--- MATERIAL FOR THIS TASK ---

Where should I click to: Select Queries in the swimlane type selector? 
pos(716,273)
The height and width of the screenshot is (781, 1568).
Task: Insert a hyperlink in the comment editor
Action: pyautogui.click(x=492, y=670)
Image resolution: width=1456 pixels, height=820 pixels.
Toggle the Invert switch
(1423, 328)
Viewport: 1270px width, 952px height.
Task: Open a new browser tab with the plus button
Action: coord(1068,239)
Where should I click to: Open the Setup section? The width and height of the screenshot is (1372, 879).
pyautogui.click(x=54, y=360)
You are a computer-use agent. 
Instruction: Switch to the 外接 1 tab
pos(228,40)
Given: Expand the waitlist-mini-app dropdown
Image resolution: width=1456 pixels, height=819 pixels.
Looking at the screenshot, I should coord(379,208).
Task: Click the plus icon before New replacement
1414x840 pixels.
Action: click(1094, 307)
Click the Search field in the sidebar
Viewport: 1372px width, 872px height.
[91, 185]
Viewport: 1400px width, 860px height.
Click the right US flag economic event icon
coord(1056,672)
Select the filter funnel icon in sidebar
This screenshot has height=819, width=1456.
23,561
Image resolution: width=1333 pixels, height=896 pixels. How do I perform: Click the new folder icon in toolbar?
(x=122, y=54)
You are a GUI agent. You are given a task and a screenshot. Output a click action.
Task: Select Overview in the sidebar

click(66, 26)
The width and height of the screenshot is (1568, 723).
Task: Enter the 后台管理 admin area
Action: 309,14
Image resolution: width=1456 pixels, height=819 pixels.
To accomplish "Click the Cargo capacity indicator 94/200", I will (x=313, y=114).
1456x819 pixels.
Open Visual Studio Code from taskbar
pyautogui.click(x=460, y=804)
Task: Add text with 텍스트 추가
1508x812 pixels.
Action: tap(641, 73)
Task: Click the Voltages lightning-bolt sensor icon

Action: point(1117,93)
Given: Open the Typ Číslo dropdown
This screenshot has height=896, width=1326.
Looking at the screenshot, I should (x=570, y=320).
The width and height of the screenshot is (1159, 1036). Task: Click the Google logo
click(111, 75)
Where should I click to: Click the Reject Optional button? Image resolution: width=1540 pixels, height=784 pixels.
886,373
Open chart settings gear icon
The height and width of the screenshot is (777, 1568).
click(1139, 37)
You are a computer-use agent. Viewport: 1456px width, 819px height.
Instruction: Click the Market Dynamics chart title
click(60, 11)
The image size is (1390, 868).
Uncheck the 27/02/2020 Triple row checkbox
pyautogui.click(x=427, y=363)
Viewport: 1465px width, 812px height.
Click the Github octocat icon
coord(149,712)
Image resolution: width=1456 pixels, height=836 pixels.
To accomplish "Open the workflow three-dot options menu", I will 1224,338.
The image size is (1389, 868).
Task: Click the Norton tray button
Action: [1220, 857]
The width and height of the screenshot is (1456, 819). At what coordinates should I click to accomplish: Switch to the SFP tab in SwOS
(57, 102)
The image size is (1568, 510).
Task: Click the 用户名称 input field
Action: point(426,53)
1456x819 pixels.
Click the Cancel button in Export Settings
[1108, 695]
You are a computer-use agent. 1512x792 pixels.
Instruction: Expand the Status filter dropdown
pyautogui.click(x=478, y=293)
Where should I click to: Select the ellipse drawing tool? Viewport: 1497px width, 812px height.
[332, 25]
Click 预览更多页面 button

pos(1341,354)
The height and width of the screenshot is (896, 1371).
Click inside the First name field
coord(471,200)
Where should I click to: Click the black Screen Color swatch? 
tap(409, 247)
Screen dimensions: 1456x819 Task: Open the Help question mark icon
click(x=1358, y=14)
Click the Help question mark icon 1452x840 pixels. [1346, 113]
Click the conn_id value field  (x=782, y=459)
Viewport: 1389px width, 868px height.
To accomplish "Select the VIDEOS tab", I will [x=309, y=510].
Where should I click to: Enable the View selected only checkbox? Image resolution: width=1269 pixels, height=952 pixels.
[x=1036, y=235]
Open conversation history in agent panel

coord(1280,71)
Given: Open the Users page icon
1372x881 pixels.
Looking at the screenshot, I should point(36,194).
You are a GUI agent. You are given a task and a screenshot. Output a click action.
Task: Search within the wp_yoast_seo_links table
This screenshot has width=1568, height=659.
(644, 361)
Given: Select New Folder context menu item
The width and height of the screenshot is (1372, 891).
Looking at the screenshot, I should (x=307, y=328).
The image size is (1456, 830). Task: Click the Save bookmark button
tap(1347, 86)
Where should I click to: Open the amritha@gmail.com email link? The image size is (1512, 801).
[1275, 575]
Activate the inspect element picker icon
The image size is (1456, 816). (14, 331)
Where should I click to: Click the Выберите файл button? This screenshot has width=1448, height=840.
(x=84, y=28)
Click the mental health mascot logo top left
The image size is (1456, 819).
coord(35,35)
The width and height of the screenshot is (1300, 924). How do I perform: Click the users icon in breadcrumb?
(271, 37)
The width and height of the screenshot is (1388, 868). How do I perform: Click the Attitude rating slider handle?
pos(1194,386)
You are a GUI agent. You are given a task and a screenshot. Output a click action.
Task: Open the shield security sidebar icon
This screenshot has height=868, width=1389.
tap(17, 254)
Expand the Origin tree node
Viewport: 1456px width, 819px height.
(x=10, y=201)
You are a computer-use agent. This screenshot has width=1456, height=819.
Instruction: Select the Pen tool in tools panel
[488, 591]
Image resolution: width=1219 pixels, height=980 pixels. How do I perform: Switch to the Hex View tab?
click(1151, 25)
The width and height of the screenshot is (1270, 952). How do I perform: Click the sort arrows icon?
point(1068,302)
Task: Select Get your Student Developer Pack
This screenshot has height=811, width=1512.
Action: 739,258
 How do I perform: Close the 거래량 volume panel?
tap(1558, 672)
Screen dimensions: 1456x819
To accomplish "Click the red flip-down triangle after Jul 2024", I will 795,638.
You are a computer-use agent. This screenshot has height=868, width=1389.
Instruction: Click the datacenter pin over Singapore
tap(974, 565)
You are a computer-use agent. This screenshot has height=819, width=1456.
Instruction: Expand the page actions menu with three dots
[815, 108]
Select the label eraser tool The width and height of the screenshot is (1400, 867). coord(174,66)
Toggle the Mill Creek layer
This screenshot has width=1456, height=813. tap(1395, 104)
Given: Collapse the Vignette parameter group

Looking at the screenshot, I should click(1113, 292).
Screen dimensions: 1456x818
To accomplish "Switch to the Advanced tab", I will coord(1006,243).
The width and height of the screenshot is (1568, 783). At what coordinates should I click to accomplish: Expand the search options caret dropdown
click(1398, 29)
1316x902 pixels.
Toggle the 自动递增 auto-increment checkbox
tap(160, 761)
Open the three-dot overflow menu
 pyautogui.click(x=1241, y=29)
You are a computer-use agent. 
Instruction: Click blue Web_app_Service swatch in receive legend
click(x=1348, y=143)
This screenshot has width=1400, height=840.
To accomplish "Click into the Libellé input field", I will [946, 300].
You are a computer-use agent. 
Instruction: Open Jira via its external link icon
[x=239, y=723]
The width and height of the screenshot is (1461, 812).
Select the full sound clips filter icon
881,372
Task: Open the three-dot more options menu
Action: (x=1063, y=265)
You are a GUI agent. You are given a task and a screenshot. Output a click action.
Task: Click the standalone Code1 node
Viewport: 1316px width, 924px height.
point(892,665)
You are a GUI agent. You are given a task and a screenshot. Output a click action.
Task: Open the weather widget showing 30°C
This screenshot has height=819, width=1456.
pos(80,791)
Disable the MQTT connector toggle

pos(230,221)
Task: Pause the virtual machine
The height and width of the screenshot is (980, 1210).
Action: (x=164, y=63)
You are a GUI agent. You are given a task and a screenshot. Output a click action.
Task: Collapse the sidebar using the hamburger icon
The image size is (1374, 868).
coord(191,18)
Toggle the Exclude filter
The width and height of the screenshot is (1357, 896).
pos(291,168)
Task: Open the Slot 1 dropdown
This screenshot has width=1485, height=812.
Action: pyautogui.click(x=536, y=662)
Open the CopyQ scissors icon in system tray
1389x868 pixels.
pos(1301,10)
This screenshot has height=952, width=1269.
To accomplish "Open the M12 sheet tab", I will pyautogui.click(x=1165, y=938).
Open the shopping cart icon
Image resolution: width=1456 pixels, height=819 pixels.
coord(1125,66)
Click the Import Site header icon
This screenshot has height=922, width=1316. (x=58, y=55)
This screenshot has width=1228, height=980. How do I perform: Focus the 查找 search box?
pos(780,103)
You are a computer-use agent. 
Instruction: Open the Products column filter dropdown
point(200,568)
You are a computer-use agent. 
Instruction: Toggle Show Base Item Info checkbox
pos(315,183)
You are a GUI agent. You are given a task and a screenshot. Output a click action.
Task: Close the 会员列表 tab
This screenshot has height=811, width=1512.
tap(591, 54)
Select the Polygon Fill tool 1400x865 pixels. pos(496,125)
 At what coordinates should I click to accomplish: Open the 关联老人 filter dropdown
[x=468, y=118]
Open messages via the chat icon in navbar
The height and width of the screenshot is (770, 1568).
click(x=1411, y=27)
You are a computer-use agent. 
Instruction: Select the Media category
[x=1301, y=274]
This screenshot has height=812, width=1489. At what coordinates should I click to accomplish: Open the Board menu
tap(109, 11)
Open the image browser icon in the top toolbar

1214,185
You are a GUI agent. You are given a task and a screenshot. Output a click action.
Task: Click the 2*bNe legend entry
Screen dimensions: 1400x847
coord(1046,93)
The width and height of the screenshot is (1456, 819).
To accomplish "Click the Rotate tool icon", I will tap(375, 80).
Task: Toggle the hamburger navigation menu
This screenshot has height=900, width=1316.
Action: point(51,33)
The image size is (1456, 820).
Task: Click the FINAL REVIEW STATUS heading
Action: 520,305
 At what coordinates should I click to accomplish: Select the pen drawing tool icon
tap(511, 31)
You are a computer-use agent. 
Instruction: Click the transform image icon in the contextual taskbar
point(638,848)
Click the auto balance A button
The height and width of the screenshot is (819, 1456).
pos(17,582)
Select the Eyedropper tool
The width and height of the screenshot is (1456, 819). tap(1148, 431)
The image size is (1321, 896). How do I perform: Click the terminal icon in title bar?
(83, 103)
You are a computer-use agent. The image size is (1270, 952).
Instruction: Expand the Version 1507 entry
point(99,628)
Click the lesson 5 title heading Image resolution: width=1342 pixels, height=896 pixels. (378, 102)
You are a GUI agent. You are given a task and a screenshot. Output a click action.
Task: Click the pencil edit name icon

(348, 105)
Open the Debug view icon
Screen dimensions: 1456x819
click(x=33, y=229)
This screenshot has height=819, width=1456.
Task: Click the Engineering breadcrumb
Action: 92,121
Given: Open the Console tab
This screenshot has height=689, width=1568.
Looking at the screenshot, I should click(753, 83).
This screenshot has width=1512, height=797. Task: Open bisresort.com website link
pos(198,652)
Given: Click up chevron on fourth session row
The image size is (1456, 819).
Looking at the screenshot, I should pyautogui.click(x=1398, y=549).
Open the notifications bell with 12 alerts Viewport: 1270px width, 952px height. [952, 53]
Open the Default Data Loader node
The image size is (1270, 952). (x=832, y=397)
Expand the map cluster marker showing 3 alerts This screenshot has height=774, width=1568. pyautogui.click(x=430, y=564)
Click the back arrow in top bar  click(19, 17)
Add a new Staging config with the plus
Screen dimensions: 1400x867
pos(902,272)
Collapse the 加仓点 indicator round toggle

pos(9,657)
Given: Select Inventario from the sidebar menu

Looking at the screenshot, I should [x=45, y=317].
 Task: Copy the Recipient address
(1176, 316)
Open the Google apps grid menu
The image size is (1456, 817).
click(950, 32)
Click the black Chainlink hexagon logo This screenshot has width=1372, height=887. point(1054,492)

---

■ WHAT YOU NEED TO DO ■
Above are the entries. Quote exactly the lines from the one bearing "This screenshot has height=900, width=1316." through the one bearing "Open the Google apps grid menu".

■ RESPONSE BELOW ■
This screenshot has height=900, width=1316.
Action: point(51,33)
The image size is (1456, 820).
Task: Click the FINAL REVIEW STATUS heading
Action: 520,305
 At what coordinates should I click to accomplish: Select the pen drawing tool icon
tap(511, 31)
You are a computer-use agent. 
Instruction: Click the transform image icon in the contextual taskbar
point(638,848)
Click the auto balance A button
The height and width of the screenshot is (819, 1456).
pos(17,582)
Select the Eyedropper tool
The width and height of the screenshot is (1456, 819). tap(1148, 431)
The image size is (1321, 896). How do I perform: Click the terminal icon in title bar?
(83, 103)
You are a computer-use agent. The image size is (1270, 952).
Instruction: Expand the Version 1507 entry
point(99,628)
Click the lesson 5 title heading Image resolution: width=1342 pixels, height=896 pixels. (378, 102)
You are a GUI agent. You are given a task and a screenshot. Output a click action.
Task: Click the pencil edit name icon

(348, 105)
Open the Debug view icon
Screen dimensions: 1456x819
click(x=33, y=229)
This screenshot has height=819, width=1456.
Task: Click the Engineering breadcrumb
Action: 92,121
Given: Open the Console tab
This screenshot has height=689, width=1568.
Looking at the screenshot, I should click(753, 83).
This screenshot has width=1512, height=797. Task: Open bisresort.com website link
pos(198,652)
Given: Click up chevron on fourth session row
The image size is (1456, 819).
Looking at the screenshot, I should pyautogui.click(x=1398, y=549).
Open the notifications bell with 12 alerts Viewport: 1270px width, 952px height. [952, 53]
Open the Default Data Loader node
The image size is (1270, 952). (x=832, y=397)
Expand the map cluster marker showing 3 alerts This screenshot has height=774, width=1568. pyautogui.click(x=430, y=564)
Click the back arrow in top bar  click(19, 17)
Add a new Staging config with the plus
Screen dimensions: 1400x867
pos(902,272)
Collapse the 加仓点 indicator round toggle

pos(9,657)
Given: Select Inventario from the sidebar menu

Looking at the screenshot, I should [x=45, y=317].
 Task: Copy the Recipient address
(1176, 316)
Open the Google apps grid menu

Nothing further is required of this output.